Se a dificuldade for pensar numa
esfera macro a importância de preservar o meio ambiente, é possível
transportá-lo para o micro, com consequências no dia a dia. Elas passam pela
esfera da saúde, da falta d’água e do caos urbano. Seja por exposição ao
dióxido de carbono e sua complicação nas doenças respiratórias ou a contaminação
do solo com metais pesados, desenvolvendo na população enfermidades como o
itai-itai (contaminação por cádmio) e doenças nervosas provocadas por
neurotoxinas. A crise hídrica já chega a torneira de casa, pois os rios estão
poluídos desde a nascente, e os reservatórios não suportam o alto consumo e
desperdício. As enchentes que ocorrem por dificuldades de escoamento, uma vez
que os bueiros estão entupidos por lixo.
Tudo isso é apenas parte do que
cada cidadão comum pode contribuir. As mazelas da política de sustentabilidade,
os acordos internacionais não cumpridos, governos despreparados e empresas
despreocupadas são assuntos pra outros cafés com bolachas, se houver água para
fazê-los.
Escrever sobre meio ambiente foi uma ótima experiência. Os pontos positivos foram o contato com as pautas atuais de sustentabilidade e a movimentação internacional no tema. A busca por pessoas de áreas diferentes para falar sobre o tema deixou tudo mias rico. No entanto, senti falta de espaço para falar sobre a real responsabilidade nos temas ambientais (agricultura, pecuária, construção civil e indústria). Como trabalhamos na perspectiva das "coisas que o cidadão comum pode fazer para contribuir", ficamos alienados numa visão micro de algo que é macro. A realidade é que sustentabilidade é uma pauta que exige muito mais espaço para conseguir abarcar os temas e perspectivas diversos. Foi um ótimo começo!

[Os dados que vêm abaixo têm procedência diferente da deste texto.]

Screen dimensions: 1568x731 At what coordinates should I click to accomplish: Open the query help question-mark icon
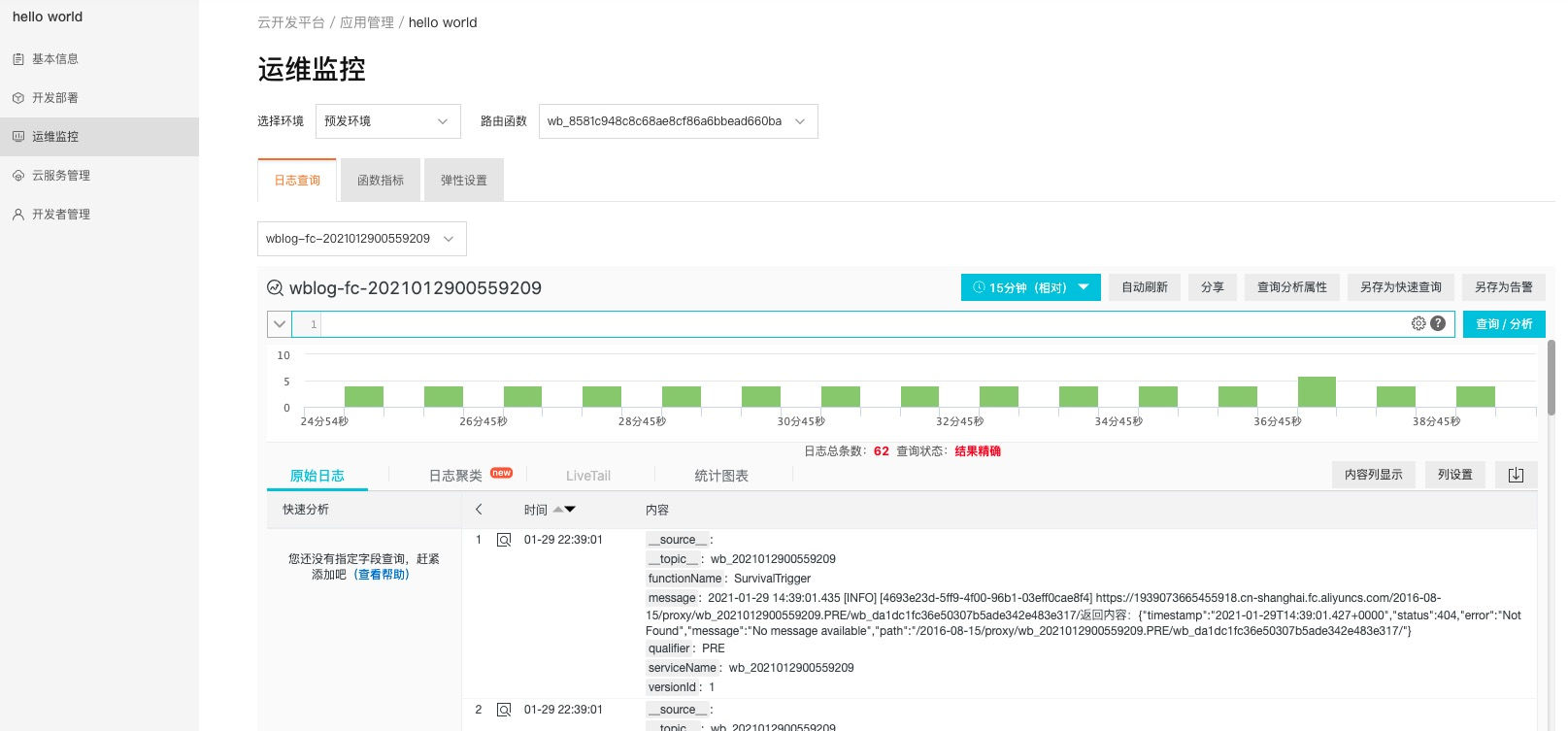(x=1438, y=323)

ResponderExcluirCaio Santana
A questão do meio ambiente é uma das mais importantes no mundo atual. A preocupação com o rumo que a natureza e seus recursos estão tomando é algo que comove cidadãos e autoridades de diversas nacionalidades. O trabalho de pesquisa realizado na aula e fora dela, nos possibilitou saber como diversos profissionais de várias áreas relacionadas ao meio ambiente, vêem este problema. É importante e sadio saber que, apesar dos pontos negativos nos quais a natureza se encontra, há pessoas que se preocupam e realizam eventos, como a COP 21 para tentar melhorar estas questões. Afinal, os recursos do meio ambiente não são infinitos e nós, seres que habitam o planeta Terra, precisam deles par sobreviver, mas, infelizmente, nem sempre nos lembramos disso e acabamos prejudicando-o.